_Required actions_:
a - From the court directions passage, extract the text starting at "3. The Applicant" and ending at "by 21 September 2010.".
b - In the court directions passage, by what date must the Applicant file and serve any further affidavit evidence?

_Passage to read_:
════════════════

Subsequent directions hearing

  1. Following the directions hearing on 17 August 2010, copies of the transcript from NSD426/2009 became available and were placed on the Court file. In the interest of giving Mr Chan full opportunity to use the available transcripts to make submissions, the Court re-listed the matter for directions on 24 August 2010. On that date the Court granted Mr Chan liberty to inspect the transcript and to make notes using it. Mr Chan was asked by the Court how much further time he needed to prepare any further affidavits and submissions. Incorporating those requests, the Court made the following orders:
    1. Orders 1 and 2 of the orders made by Cowdroy J on 17 August 2010 be vacated.
    2. The Applicant be granted liberty to inspect in the registry the transcripts of hearing contained in the file of proceedings NSD426/2009 and to make notes of that transcript.
    3. The Applicant is to file and serve on the Court and the Respondent any further affidavit evidence on which he seeks to rely by 14 September 2010.
    4. The Applicant is to file and serve on the Court and on the Respondent any further submissions by 21 September 2010.
    5. Judgment is this matter be reserved as and from 21 September 2010.
  2. The copies of the transcripts of NSD426/2009 and of these proceedings up to the hearing on 17 August 2010 were made available for inspection by Mr Chan following the orders being made on 24 August 2010.

Mr Chan’s further Motion

  1. On 14 September 2010 Mr Chan filed a Notice of Motion (‘Mr Chan’s fifth motion’) seeking the following:
    1. That order no.3 and also order no. 4 made on 24 August 2010 by Justice Cowdroy be varied.
    2. A declaration that the Applicant Yau Hang CHAN is not liable for the costs of Local Employment and Training Solutions (“LETS”), Catholic Care and the Catholic Archdiocese of Sydney, or each and any of them, in this Federal Court case NSD 538 of 2010. In the alternative, a declaration that LETS, Catholic Care and the Catholic Archdiocese of Sydney, and each and any of them, is a stranger in this Federal Court case NSD 538 of 2010. In the further alternative, an order to similar effect.

════════════════

_Given information_:
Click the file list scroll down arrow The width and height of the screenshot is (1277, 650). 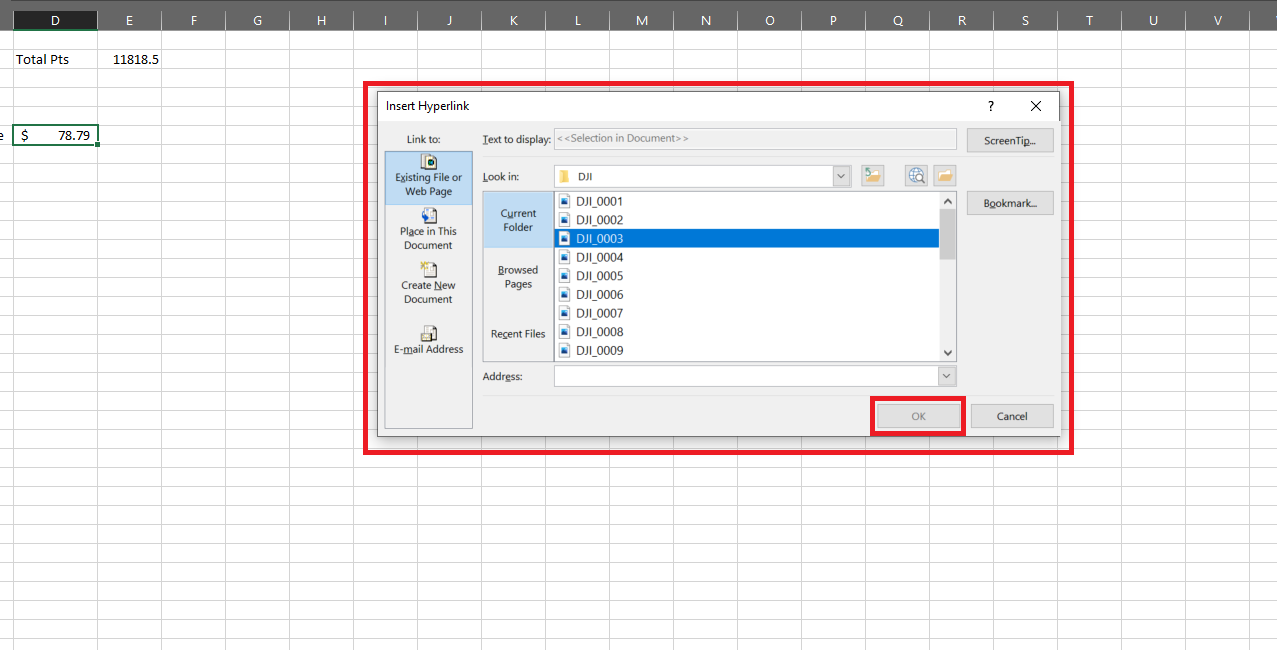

════════════════

_Completed exercise_:
a -
3. The Applicant is to file and serve on the Court and the Respondent any further affidavit evidence on which he seeks to rely by 14 September 2010.
    4. The Applicant is to file and serve on the Court and on the Respondent any further submissions by 21 September 2010.

b - 14 September 2010